# FAQ for DIRECTV’s New HD Onscreen Guide & Release Dates



## RobertE (Jun 10, 2006)

*What DIRECTV receivers will receive the New HD Onscreen Guide?*
The HD Onscreen Guide will be pushed to:HR20's, HR21's, HR21 PRO, HR22's, HR23's, HR24's, R22's, H21's, H23's, H24's, and H25 (H20's and non Mpeg 4 receivers are not included)​
*Why does the HD Onscreen Guide run slower when first down loaded?*

During the first 24 to 48 hours, the new HD Onscreen Guide will continue to download and update Plug Ins in the background causing the new HD Onscreen Guide to function slower than normal.
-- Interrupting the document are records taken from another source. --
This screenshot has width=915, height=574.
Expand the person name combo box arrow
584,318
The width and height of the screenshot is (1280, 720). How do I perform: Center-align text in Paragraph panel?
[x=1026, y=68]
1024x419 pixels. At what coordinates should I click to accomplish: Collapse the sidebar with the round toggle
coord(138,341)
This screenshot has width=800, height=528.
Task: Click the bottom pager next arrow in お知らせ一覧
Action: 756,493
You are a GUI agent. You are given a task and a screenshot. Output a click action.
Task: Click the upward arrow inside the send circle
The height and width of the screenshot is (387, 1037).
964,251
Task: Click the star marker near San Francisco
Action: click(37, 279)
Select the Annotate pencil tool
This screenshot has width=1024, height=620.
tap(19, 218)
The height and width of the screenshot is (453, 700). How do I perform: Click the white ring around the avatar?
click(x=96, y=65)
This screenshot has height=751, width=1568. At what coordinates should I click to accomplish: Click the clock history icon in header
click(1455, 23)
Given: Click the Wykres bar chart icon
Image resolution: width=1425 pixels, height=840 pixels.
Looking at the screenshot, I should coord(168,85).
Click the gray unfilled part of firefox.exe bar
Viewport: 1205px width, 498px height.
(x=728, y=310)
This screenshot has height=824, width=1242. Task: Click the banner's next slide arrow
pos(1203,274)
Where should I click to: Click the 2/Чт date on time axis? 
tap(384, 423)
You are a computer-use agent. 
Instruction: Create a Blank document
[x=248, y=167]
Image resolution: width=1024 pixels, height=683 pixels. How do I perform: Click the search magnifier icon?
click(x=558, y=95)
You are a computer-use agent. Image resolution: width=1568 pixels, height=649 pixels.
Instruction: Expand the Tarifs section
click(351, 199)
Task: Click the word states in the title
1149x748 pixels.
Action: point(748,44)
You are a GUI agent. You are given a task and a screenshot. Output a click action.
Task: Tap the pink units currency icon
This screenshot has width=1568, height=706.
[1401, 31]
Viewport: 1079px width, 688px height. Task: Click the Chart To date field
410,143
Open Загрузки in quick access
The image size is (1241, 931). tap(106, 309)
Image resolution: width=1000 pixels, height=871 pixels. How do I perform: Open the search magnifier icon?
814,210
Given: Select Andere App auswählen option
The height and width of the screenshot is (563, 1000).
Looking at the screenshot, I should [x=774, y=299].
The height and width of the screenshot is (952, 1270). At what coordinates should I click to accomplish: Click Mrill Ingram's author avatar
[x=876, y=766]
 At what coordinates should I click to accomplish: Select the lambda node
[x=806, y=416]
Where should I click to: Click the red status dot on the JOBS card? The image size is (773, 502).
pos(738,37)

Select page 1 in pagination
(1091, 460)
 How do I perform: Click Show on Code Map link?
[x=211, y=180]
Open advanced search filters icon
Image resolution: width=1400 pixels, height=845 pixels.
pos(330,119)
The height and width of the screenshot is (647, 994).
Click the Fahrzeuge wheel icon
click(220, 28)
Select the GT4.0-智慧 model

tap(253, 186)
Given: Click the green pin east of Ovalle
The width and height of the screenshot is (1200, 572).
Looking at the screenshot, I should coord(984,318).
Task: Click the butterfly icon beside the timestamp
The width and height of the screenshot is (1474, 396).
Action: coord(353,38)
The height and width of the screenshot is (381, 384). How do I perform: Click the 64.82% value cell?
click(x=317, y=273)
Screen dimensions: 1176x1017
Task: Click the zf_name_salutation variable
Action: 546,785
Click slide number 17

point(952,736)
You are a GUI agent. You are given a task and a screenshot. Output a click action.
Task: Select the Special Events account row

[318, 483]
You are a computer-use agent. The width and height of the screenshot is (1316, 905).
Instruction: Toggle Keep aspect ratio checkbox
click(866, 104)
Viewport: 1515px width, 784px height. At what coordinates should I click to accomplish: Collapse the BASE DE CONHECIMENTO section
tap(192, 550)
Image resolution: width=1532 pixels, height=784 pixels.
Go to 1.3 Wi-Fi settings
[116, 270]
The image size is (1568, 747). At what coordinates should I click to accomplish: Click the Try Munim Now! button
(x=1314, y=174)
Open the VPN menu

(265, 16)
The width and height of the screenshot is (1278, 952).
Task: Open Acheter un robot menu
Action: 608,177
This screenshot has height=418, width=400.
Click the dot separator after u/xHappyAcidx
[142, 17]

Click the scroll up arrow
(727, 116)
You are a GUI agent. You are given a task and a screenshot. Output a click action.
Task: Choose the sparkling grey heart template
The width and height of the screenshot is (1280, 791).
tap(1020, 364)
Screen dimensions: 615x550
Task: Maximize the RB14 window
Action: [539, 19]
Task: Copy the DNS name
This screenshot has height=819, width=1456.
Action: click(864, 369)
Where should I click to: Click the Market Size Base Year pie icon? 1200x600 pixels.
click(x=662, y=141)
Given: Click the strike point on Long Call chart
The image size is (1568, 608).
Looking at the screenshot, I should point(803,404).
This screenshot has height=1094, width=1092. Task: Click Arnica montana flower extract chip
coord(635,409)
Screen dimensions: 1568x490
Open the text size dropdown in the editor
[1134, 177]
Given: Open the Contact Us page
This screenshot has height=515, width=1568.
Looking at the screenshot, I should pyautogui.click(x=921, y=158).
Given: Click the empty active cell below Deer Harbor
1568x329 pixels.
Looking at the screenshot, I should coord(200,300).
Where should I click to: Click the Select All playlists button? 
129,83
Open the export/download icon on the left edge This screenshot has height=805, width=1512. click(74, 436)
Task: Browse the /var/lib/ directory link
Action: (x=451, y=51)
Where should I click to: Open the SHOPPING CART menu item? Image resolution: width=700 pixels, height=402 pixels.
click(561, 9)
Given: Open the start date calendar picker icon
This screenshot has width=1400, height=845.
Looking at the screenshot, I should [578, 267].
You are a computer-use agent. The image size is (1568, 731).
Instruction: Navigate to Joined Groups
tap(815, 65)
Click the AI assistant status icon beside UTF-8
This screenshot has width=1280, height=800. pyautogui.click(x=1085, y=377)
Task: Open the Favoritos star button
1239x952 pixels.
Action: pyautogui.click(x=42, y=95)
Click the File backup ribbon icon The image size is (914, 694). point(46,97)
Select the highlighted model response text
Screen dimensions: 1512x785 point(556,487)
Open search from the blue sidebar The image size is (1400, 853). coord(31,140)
It will take 24 to 48 hours for some Plug Ins such as movie posters to be fully available.​
*Should I force the download to the new HD Onscreen Guide if I did not receive the initial Download on November 1?*

Don't force a download for the new HD Onscreen Guide. If a download is forced, the receiver will revert back to the existing guide and you will not be able to receive the new guide until it is released to your DMA.​
HD ONSCREEN GUIDE over SD Output OSD:

"This TV or its cables are not HD. To see screen graphic, press the RES key on the front of the receiver until this message no longer appears"

When the receiver resolution is set to 720p, 1080i, or 1080p, the UI will not appear on the receiver's SD outputs, and the HD ONSCREEN GUIDE over SD Output OSD will appear automatically. The OSD will clear in 20 seconds, or 2 seconds in the case of the Score Guide.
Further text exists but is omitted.